Nella sua relazione Visco ha dedicato ampio spazio al Pnrr, che ha definito come “strumento decisivo (…) in netta discontinuità nella definizione delle politiche economiche”. Per Visco: “I progressi compiuti (nel Pnrr, nda), per quanto parziali, indicano che l’economia italiana ha la possibilità di superare le debolezze che ne rallentano lo sviluppo, per interrompere il ristagno della produttività, contrastare l’effetto delle tendenze demografiche sull’offerta di lavoro e ridurre il peso del debito pubblico, salito in misura considerevole con la crisi pandemica”. Per questo si augura anche che “le modalità innovative del Piano potranno diventare prassi generalizzata dell’intervento pubblico”.

 

Politica monetaria e normalizzazione

In ambito monetario, Visco ha detto di essere favorevole all’abbandono della politica di tassi negativi annunciata per l’estate dalla Banca centrale europea.

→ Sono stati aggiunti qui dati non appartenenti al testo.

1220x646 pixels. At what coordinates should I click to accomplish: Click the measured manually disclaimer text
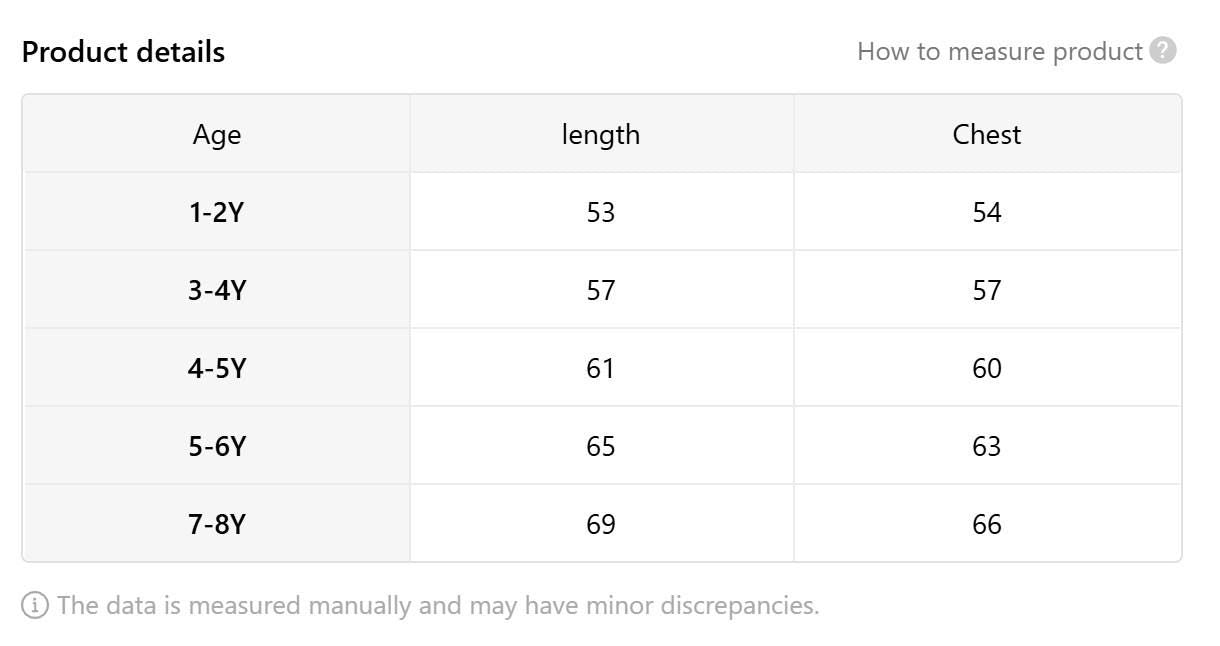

Inoltre, per evitare che l’elevata incertezza crei distorsioni e distanze tra i vari paesi membri, ha ricordato la necessità per la Bce di seguire “un processo di normalizzazione della politica monetaria così da evitare fenomeni di frammentazione dei mercati”. Questo è particolarmente importante perché nelle ultime settimane si è già notato un aumento del differenziale di rendimento tra i titoli di Stato italiani e quelli tedeschi a dieci anni, che ha ripetutamente superato i 200 punti base.